[AIM] In the passage on the British reception of Hegel, which of T. H. Green's works was left unfinished when he died?

Editorial remarks

Below, we cite first the excellent overview of the British Hegel reception by John Stewart, which covers the period from its early beginning in the 2nd half of the 19th century until today.

Before the world wars, where for understandable reasons most traces of German culture were attacked in the English world, Hegel is said to have been the major Philosopher in Oxford and Cambridge. The long quote from the “Hegelianism” article in the “Encyclopedia Britannica” of 1911, written by an English Hegelian, gives us an impression of how the English Hegelians saw themselves at that time. That part of the article is in the public domain.

John Stewart on the reception of the Hegelian Philosophy in the UK

The reception of Hegel in British philosophy has been particularly complicated and problematic, since it was there that Hegel found some of his most fervent allies as well as his most hostile critics. The first important expositors of Hegelian philosophy in Great Britain were T. H. Green (1836-82) and Edward Caird (1835-1908). Green employed idealist arguments against some of the classics of British philosophy, such as the empiricism of Locke and Hume. His main work, the Prolegomena to Ethics, was left unfinished at his death. By contrast, Edward Caird, a more systematic thinker and dynamic expositor than his long-time friend Green, produced a vast philosophical corpus in his lifetime. His early writings include A Critical Account of the Philosophy of Kant and Hegel. His other two significant works, The Evolution of Religion and The Evolution of Theology in the Greek Philosophers, strongly reflect Hegelian methodology in their attempt to trace the conceptual movement of theological ideas through their manifold historical forms. He, like Hegel, sought to unite long-standing pairs of opposites from the philosophical tradition, such as freedom and necessity, subject and object, and reason and passion.

The second generation of Hegel scholars in Great Britain was constituted by, among others, F. H. Bradley (1846-1924) and Bernard Bosanquet (1848-1923). Bradley’s influential investigation, Ethical Studies, shows the marked influence of Hegel’s moral theory. In that work he examines different aspects of Hegel’s conception of Sittlichkeit or ethical life. He then uses this account of the situatedness of moral principles in historical communities to criticize the abstract individualism of utilitarianism and classical liberalism. On the other hand, Bosanquet’s influential essay, “Logic as the Science of Knowledge” (1883), betrays the influence of Hegel’s logical and metaphysical theory. There Bosanquet criticizes the hard distinction between judgment and inference as well as between deduction and induction. In addition, he tries in a Hegelian spirit to show the systematic unity of various logical propositions. From this generation of Hegel scholars came the teachers of the eventual founders of analytic philosophy such as Russell, Moore, and others.

[EXTRACTED INFORMATION]

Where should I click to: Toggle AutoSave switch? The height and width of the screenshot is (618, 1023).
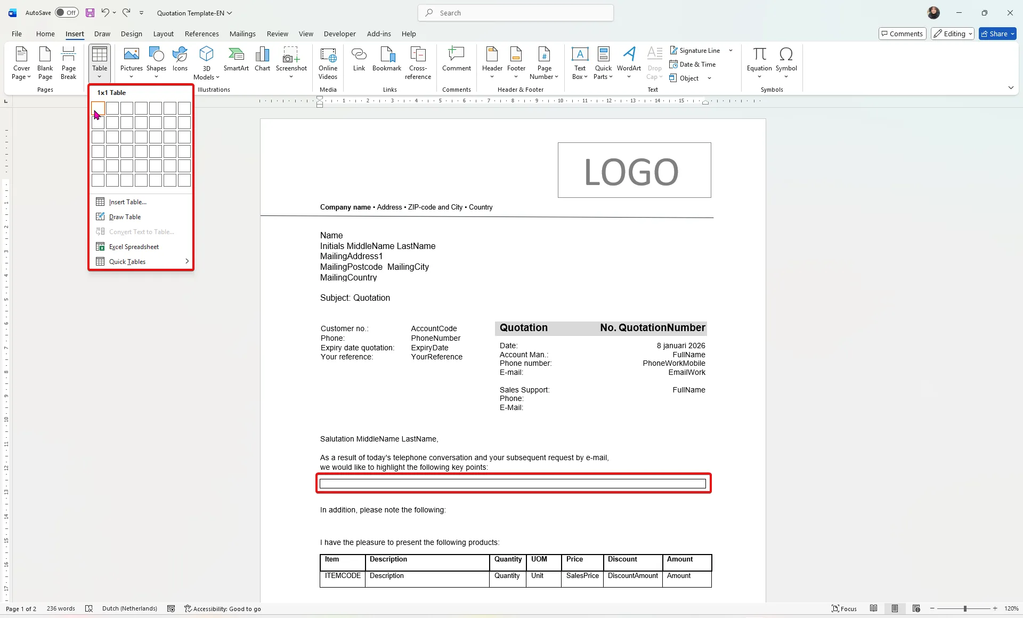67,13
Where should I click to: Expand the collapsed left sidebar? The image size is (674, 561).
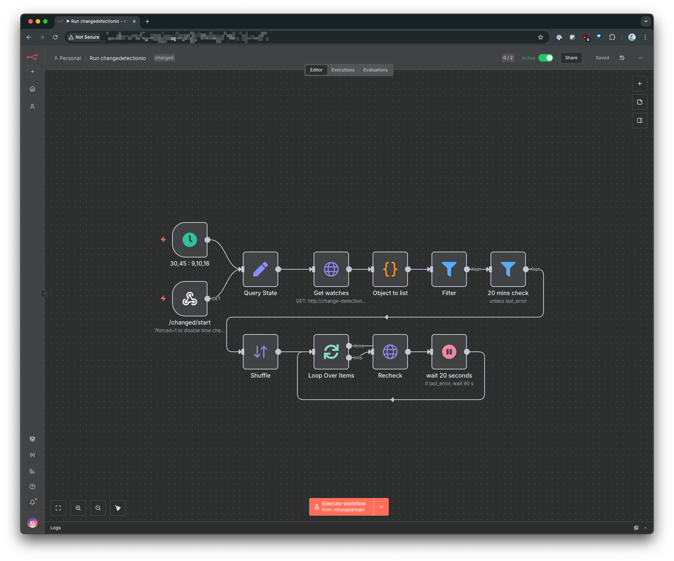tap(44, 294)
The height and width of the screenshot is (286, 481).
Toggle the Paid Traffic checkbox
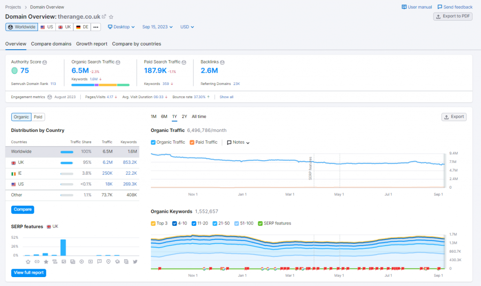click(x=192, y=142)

...

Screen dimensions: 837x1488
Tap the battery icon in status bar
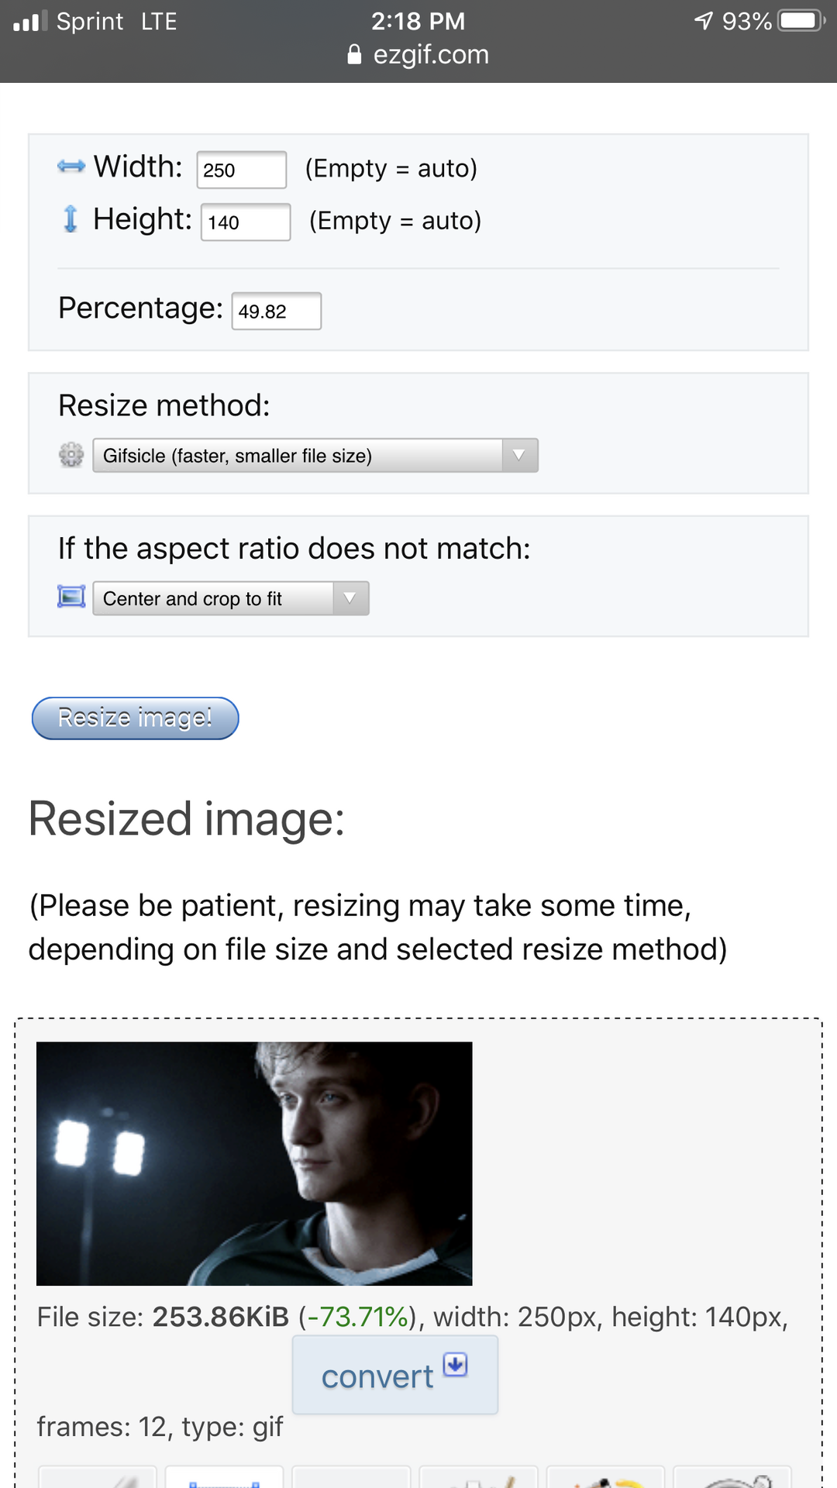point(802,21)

--

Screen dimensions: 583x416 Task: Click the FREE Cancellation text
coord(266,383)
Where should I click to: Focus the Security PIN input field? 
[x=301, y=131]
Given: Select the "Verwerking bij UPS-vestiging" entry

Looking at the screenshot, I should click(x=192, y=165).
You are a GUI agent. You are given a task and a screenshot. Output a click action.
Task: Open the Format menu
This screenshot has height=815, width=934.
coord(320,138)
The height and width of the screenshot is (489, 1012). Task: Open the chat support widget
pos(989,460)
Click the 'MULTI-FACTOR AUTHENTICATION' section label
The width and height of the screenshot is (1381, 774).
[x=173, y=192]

[SOLVED EXERCISE] The Prolegomena to Ethics.